Between 1951 and 1959, he was one of the few who participated in the International Congress of Modern Architecture, the UNESCO International Conference of Artists in Venice, Hoddesdon, Aix-en-Provence, Dubrovnik and Otterlo, where he met, among others, the renowned architect Le Corbusier. He received scholarships from the Fundação Calouste Gulbenkian Foundation and from the Institute for Culture of the United States and Japan (1960).
On 9th February 1954 he married Maria Luísa Rebelo de Carvalho Menéres (1930-) (who had earned a degree in Fine Arts at the Porto Higher Institute of Fine Arts) at the Nossa Senhora do Pilar Monastery, in Santa Marinha, Vila Nova de Gaia.

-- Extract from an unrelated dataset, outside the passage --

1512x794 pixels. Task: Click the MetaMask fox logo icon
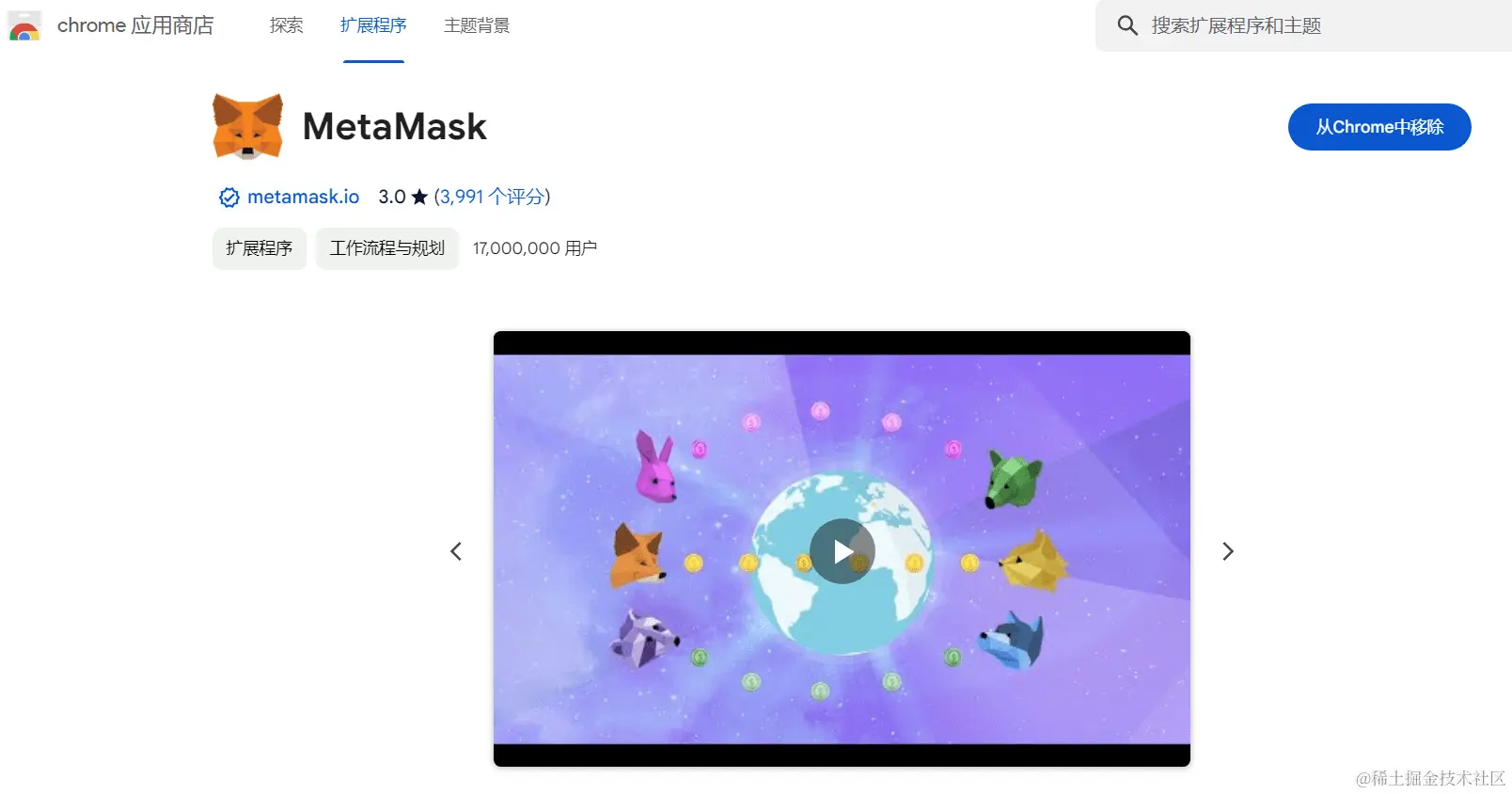tap(247, 126)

They had three children: José Bernardo Menéres de Tavares e Távora, Maria José Menéres de Tavares e Távora and Luísa Teresa Menéres Tavares e Távora.
The architectural projects that he proposed and that have been built (e.g.: the local market in Santa Maria da Feira (1953-59); the tennis pavilion in Quinta da Conceição, Matosinhos (1956-1960); his holiday house by the pine forest in Ofir, Fão (1957-1958); the improvement works at the Assembly of the Republic, in Lisbon (1994-1999); and the Casa da Câmara/Casa dos 24, in Porto (1995-2002)) show a strong sense of social responsibility in the way they relate the creativity to the careful approach to the location, on the technical details and on the functional aspects of the work.

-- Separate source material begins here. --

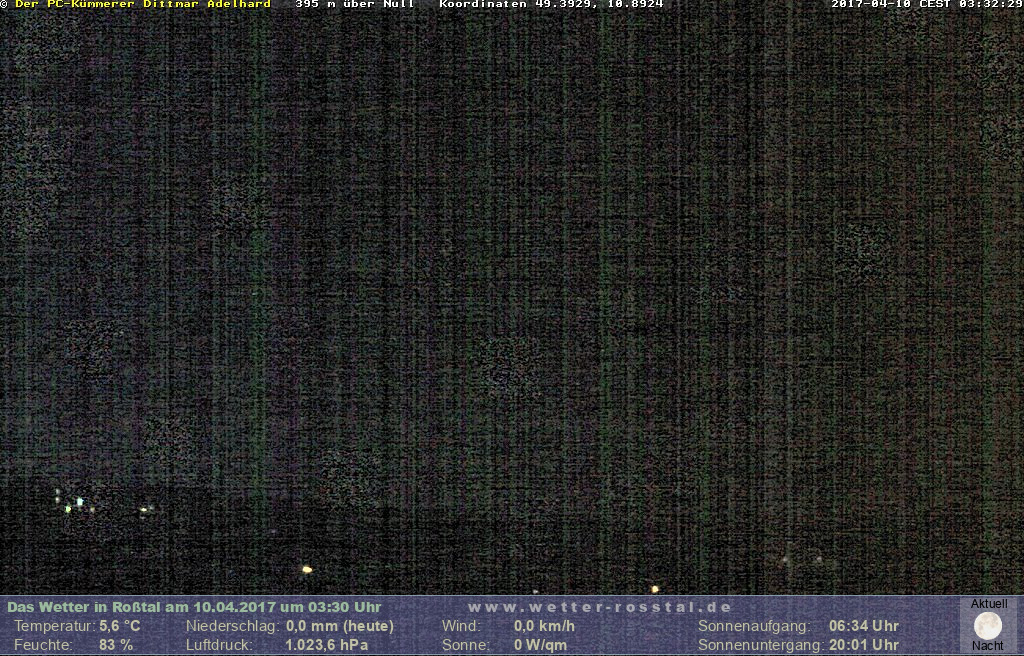Click the bright yellow street light at bottom
1024x656 pixels.
[x=307, y=569]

He was responsible for unparalleled work in the field of heritage conservation, such as: the restoration of the Santa Marinha da Costa Covent and its transformation into an inn (1975-1984); the rediscovery and rehabilitation of Guimarães historical centre (1985-1992), a site classified by UNESCO as World Heritage in 2001; the remodelation and expansion project of the Soares dos Reis National Museum(1988-2001); and the benchmark restoration of the Freixo Palace and the surrounding area, in Porto (1996-2003).
He also worked as an architect at the Porto City Council, and as a consultant of the Vila Nova de Gaia City Council, of the CRUARB (the Committee for the Urban Restoration of the Riverside – Barredo), of the North Region Coordinating Commission and of the Technical Office of the Guimarães City Council. He was an advisory member of the European Union Course Committe in the Field of Architecture.
He died of cancer on 3rd September 2005, at the Pedro Hispano hospital, in Matosinhos. His body lied in state at the chapel in his Fermentões house, a manor house of the 16th Century, which he himself restored in the 18th Century and in the 1970s. His body was then carried to Porto, where he was cremated in the Prado do Repouso Cemetery
The work remained of one of the most prominent personalities of the Portuguese Contemporary Architecture, founder and master of the "Porto school", who traced the talent of his student Álvaro Siza at an early stage, and who managed to synthesize better than anyone else the relationship between the national traditional architecture (relevant in his work of the 1950s and 1960s) and the international modern architecture (clear in his projects of the 1980s and 1990s). He is an author based on continuity, rather than rupture, who believed that an architectural work must be set in the context of its surroundings.
As he himself used to say: “I am the Portuguese architecture”.